2008-10-29 Thread David Harraway
Hope it's ok to mention product names. They'd likely come up anyway via 
a search engine. Kidspiration is one of the more commonly used programs 
of this type and there's a demo version. Teachers sometimes use these 
programs. A lot of fun to play with. Draft Builder  is similar but  less 
graphical  - more for essay writing- it lets you add in references, that 
kind of thing too.

David






pat wrote:

Thank you Veronica.  It sounds interesting, I think I will google it to read 
more.

Pat

-Original Message-
  

From: Veronica <[EMAIL PROTECTED]>
Sent: Oct 28, 2008 2:57 PM
To: OTlist@OTnow.com
Subject: Re: [OTlist] Mind Mapping

Pat, mind mapping is a technique for recording and recalling large amounts of information.  It uses the idea that you take a central theme and then links various thoughts to it e.g. if the main idea is 'my family' there could be branches like siblings, pets, holidays, etc.
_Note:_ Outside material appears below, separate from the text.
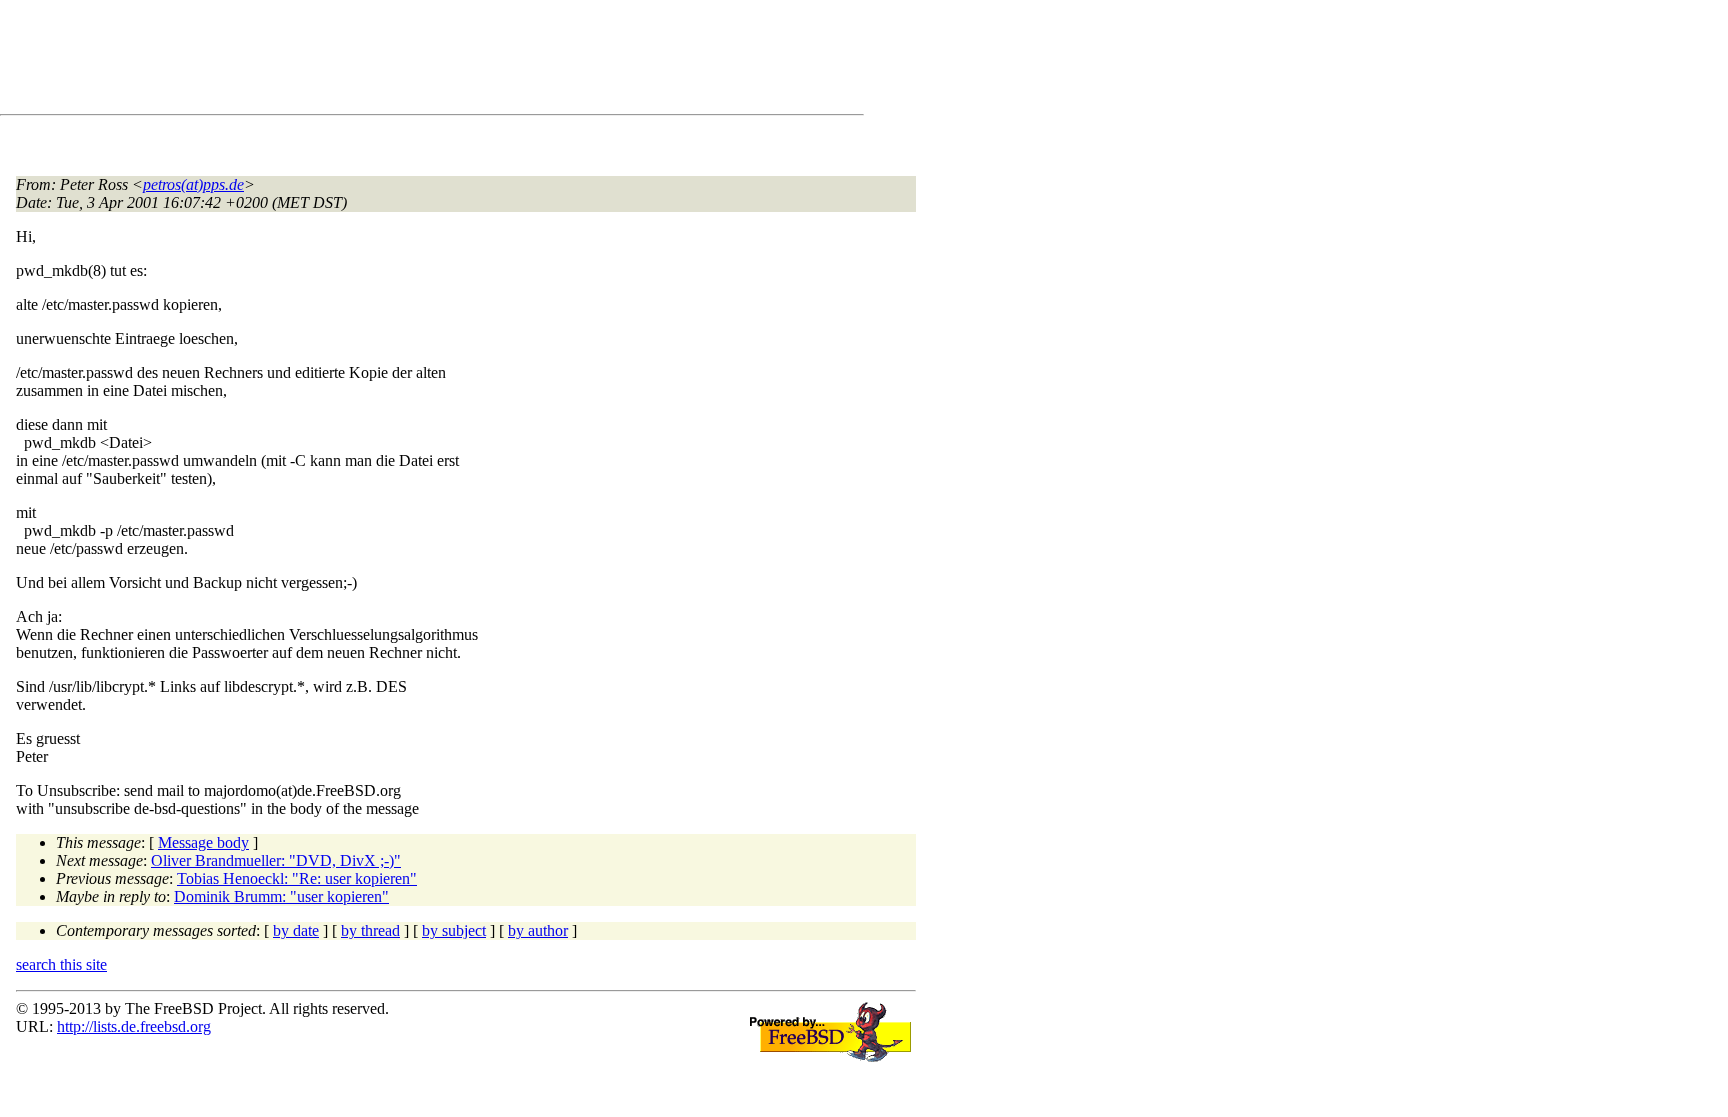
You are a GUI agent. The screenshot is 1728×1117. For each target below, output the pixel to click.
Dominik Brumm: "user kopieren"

Each of those ideas can have additional 'branches' added forming a 'map'.  It's a technique often tought to students who are having to recall large amounts of information and something I used at university as a studying technique. 
Ron, I sometimes use it with some of the older children I work with especially those who are struggling with their memory and organisational skills.